Dishes associated with luck, wealth, family and longevity must be included in the dinner. Food such as fish, dumplings, Nian Gao (a sticky rice cake) and spring rolls are believed to bring good luck for the coming year.
Many Lunar New Year foods are symbolic and how the food is served, such as a whole fish, or a whole chicken is important.
Serving fish, dumplings, fruit, a whole chicken, spring rolls, steamed pork belly and various vegetables are symbolic of increased wealth and prosperity.
Long, uncut noodles are a symbol of a long life.
Eating sweet rice balls is believed to bring family unity.
Displaying and eating tangerines and oranges is believed to bring good luck and fortune.
SoCal Lunar New Year Celebrations
Disney California Adventure Park
1313 Disneyland Drive,
Anaheim, CA 92802
Celebrate the Year of the Rabbit at Disney California Adventure Park from Jan. 20 through Feb. 15. This joyous celebration commemorates traditions of Chinese, Korean and Vietnamese cultures, with Disney characters featuring Mulan, Mushu, Mickey Mouse and Minnie Mouse in their festive attire, plus “Mulan’s Lunar New Year Procession,” two new culinary marketplaces (for a total of six), kid-friendly crafts, the Lucky Wishes Wall, and the return of “Hurry Home – Lunar New Year Celebration” presented prior to “World of Color.”
LA Zoo Lights and Lunar New Year
Los Angeles Zoo and Botanical Gardens
5333 Zoo Drive,
Los Angeles, CA 90027
The Los Angeles Zoo is celebrating Lunar New Year as part of its L.A. Zoo Lights: Animals Aglow event.
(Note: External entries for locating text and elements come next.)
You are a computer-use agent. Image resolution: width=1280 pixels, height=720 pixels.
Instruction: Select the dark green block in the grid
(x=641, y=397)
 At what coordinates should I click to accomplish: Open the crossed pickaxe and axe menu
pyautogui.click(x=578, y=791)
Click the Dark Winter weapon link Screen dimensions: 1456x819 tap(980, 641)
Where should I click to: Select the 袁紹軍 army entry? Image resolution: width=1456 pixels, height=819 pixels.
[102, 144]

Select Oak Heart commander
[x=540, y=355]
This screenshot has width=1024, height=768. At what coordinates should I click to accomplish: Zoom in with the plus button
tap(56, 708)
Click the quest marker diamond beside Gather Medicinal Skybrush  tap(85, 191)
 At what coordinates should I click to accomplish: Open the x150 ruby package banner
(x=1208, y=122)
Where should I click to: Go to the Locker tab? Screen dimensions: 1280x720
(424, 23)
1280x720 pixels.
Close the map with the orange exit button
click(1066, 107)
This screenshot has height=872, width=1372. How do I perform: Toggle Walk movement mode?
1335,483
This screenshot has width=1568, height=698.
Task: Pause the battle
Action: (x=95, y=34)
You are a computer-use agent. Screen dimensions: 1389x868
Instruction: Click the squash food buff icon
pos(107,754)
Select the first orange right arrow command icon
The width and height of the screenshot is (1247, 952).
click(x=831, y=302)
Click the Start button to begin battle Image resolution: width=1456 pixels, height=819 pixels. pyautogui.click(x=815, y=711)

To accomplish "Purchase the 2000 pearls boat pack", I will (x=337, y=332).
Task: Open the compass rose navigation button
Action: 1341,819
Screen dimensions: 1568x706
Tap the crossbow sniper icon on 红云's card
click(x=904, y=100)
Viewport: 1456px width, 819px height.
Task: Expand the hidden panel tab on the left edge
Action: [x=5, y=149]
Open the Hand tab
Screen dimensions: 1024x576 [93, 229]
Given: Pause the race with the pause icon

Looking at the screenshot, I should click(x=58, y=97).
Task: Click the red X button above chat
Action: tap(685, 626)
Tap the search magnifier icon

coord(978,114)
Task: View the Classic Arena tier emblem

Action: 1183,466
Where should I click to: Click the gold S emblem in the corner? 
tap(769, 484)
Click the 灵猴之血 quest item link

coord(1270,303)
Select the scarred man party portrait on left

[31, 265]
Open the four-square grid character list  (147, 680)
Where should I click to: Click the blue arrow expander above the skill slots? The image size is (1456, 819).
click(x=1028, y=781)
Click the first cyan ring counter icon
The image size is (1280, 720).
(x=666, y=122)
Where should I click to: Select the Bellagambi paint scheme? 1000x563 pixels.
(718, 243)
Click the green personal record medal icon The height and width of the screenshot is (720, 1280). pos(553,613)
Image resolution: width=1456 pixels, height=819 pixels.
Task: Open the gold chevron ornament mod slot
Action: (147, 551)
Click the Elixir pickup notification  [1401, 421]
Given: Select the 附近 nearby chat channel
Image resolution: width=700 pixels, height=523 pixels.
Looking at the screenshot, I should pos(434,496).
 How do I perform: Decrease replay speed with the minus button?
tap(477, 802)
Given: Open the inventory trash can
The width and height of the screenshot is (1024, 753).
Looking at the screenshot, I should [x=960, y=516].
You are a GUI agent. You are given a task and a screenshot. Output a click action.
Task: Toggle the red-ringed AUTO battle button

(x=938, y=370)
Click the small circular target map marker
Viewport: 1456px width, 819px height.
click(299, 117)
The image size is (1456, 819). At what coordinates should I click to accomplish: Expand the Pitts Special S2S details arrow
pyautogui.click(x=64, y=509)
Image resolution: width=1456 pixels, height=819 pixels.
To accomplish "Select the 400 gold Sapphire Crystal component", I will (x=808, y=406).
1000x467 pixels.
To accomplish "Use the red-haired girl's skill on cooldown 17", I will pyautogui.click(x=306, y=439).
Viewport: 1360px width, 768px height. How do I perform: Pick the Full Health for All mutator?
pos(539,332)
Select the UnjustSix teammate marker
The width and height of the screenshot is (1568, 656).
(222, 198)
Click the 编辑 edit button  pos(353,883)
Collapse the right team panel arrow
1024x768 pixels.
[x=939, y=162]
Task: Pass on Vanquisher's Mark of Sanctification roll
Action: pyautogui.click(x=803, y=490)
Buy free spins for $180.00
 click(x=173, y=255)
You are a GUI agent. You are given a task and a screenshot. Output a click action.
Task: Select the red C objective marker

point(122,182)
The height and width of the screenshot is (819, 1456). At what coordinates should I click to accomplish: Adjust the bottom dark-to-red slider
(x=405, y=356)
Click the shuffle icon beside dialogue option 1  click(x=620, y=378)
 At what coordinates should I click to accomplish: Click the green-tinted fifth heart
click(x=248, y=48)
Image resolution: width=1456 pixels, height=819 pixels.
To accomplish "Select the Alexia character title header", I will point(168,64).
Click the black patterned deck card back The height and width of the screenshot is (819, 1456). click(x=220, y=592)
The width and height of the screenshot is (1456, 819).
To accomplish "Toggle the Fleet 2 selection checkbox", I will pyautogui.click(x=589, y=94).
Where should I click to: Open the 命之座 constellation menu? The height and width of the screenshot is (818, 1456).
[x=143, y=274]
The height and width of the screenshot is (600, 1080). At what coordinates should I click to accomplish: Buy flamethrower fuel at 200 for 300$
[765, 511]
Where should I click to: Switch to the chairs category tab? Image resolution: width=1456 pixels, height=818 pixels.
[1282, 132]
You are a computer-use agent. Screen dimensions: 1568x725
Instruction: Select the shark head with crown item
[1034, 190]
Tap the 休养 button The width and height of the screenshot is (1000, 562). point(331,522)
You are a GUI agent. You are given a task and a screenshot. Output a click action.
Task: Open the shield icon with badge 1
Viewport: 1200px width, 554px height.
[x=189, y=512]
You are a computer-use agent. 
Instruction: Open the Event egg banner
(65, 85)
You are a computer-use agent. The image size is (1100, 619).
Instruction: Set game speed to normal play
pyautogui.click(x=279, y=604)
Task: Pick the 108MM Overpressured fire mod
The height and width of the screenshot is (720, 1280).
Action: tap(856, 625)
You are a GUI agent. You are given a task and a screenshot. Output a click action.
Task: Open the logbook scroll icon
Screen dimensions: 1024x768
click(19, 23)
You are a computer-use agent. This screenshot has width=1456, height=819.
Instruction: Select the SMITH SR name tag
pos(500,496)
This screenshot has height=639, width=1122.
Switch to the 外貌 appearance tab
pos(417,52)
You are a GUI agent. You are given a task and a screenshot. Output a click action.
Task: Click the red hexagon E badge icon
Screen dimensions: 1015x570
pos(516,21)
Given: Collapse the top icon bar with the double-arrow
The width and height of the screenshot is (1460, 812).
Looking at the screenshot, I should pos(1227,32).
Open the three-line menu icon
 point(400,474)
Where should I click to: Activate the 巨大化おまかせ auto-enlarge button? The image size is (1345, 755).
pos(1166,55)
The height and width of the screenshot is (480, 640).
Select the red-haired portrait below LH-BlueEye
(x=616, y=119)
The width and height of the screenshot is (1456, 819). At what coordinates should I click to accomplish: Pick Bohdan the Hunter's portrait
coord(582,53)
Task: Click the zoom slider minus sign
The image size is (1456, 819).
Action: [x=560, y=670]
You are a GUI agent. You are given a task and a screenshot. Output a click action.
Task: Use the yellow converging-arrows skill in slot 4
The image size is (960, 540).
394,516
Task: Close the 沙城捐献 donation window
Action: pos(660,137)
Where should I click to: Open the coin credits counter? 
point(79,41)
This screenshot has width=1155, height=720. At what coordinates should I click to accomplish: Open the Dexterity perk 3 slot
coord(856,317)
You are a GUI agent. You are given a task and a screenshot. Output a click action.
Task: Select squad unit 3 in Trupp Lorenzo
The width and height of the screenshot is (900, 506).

Friday, Saturday and Sunday night, through Jan. 22 the Zoo will host special activities including a glow-in-the-dark dragon dance parade, lion dance show, kung fu showcase and acrobatics, fan dancers, calligraphy, a Wall of Well Wishes, food trucks and more.
Golden Dragon Lunar New Year Parade
Starting at Broadway and ending at Hill Street, Los Angeles, CA 90012
The 124th Golden Dragon Parade will be held Jan. 28 from 1 p.m. to 5 p.m. presented by the Chinese Chamber of Commerce of Los Angeles. This colorful celebration along North Broadway in Chinatown has become the premiere cultural event in the Southern California Asian-American community. The Golden Dragon Parade remains the longest-running Lunar New Year parade outside China. The parade initially started in the late 1800s as a government response to help bridge racial divides and invoke greater understanding for the Chinese immigrants who came to Los Angeles.
O.C. Lantern Festival 2023
Renée and Henry Segerstrom Concert Hall
615 Town Center Drive,
Costa Mesa, CA 92626
Free family event Feb. 18 11 a.m. to 4 p.m. The Lantern Festival, which can be traced back 2,000 years, marks the return of spring and the reunion of family. The act of lighting and appreciating lanterns is a way for people to let go of the burdens of their old selves and express their best wishes for themselves and their families for the future.
Pacific Symphony and South Coast Chinese Cultural Center/Irvine Chinese School join in presenting this free family-friendly festival with music, dance, art making, riddles and food.
Admission is free, but tickets are required. Select General Admission $0.00 ticket when asked to choose your seating section.